Он болтал что-то о том, будто вселенная — это соотношение светлых и темных сил, которые только кажутся враждебными, а на самом деле являются частью великого и бесформенного единого целого. Я погрузился в собственные размышления: в конце концов, Странник ведь не мог научить меня делать золото и не ущипнет за руку, если заметит, что я считаю ворон. Потом Моше Сфорно сам пришел в сарай отмываться.
— Я ухаживал за больными. Услышал, как в городе склоняют твое имя, Лука, — серьезно сказал Сфорно, забрав у меня едкое щелочное мыло. Из уроков Гебера я знал, что мыло содержит поташ, углекислый калий, который способствует очищению.
— И как они его называют? — спросил Странник, усевшись на трехногий табурет и поглаживая жирную сарайную кошку. — Ах, вопрос скорее в том (ведь главное задать его правильно), дают ли они ему имя или отбирают его? Ибо потерять имя — это, пожалуй, первый шаг на долгой дороге к древу жизни.
— Я не хочу, чтобы у меня отобрали имя, — упрямо ответил я. — Может, Лука Бастардо не самое лестное прозвище, но это мое имя. И с ним я намерен совершить великие дела!
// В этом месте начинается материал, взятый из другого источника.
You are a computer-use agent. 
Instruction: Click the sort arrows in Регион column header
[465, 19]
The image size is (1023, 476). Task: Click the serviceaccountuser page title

— Высшая сущность не ограничивается именем, — заметил Странник, — хотя для удобства ее называют Эйн Соф, [65]а тот, кто созерцает ее, растворяется в море света, становясь неподвластным собственному рассудку и мышлению.
— Его называют колдуном, — ответил Сфорно. — Заболевшие могильщики и люди, видевшие, как Лука убирает трупы, пустили слух. Им сейчас заняться нечем, а внешность Луки привлекает внимание. И его прошлое тоже. Все знают о Сильвано, хотя никому нет дела до его смерти, но всем охота о нем пошептаться. У городских властей тоже свои заботы.
— И божественные имена раскрываются в согласии со своими собственными законами, — пожал плечами Странник, расчесывая пальцами густую черную с сединой бороду.
Скотина в освещенном свечами сарае покачивала хвостами, то и дело мычала, куры кудахтали, кони ржали, а серая кошка мурлыкала, как будто отвечая на его слова.
Сфорно взял у меня щетку и окунул ее в корыто с водой.
— Поговаривают, он пользуется черной магией, чтобы сохранить молодость и красоту. Поговаривают, что обычный мальчик не смог бы убить восемь человек за одну ночь, если только ему не помогало сатанинское воинство. Поговаривают, что он уже слишком давно остается мальчиком.
— А они говорят, что он убивает крещеных младенцев и пьет их кровь, как о нас с вами? — прокаркал Странник. — Добро пожаловать в наше племя, волчонок! Господь и тебя избрал, тебя тоже ждут превратности и бедствия!
Он дотянулся до меня и похлопал по плечу мясистой рукой. От такого удара я аж закачался на ногах и сердито нахмурился, а он только ухмыльнулся в ответ.
Сфорно пожал плечами.
— Слухи распускает сын Сильвано. А те немногие, кто остался во Флоренции, его слушают. Флоренция всегда любила совать повсюду нос. А напуганные люди с легкостью верят в любую ерунду.
— Сейчас они мало что могут сделать, им и так хватает забот. Надо убирать тела умерших, — сказал я.
Сфорно сбросил с себя тунику, потом рубаху и намылился мылом. Его крепкая широкая грудь поросла растительностью, и хотя я видел много раздетых мужчин, но все равно отвернулся. Его нисколько не смущала его нагота, но я хотел сохранить пристойность.
— Наверное, тебе лучше избегать скоплений народа, — посоветовал Сфорно. — Толпа легко превращается в банду убийц.
— Десять человек превращаются в божью общину, [66]— произнес Странник.
Серая кошка спрыгнула с его полных бедер и погналась за полевкой, которая испуганно семенила по полу. Эта сцена напомнила мне о том, что надо проверить, цела ли картина, спрятанная в стене сарая. Я проверял каждый вечер — это был своего рода вечерний ритуал. Вместо того чтобы молиться, перебирая четки, я прикасался к маленькой рыжей собачке, столь прекрасно написанной мастером Джотто, и восхищался цветом одежд святого. И это священнодейство давало мне почувствовать благодать.
— Десять человек не станут собираться на улице, — заметил я. — Они слишком боятся чумы. Полгорода вымерло. — Я быстро вытерся грубым куском пеньковой ткани. — Синьор Сфорно, я знаю одного человека, которому нужен доктор. Вы сходите со мной?
65
Эйн Соф ( ивр.«бесконечность») — в традиции каббалистического иудаизма — имя Бога, отражающее его мистичность и непознаваемость. Термин Эйн Соф тесно связан с каббалистическим учением о десяти Сфирах (Сефирот), которые являются эманацией Бога.
66
Имеется в виду миньян. См. примечание 47.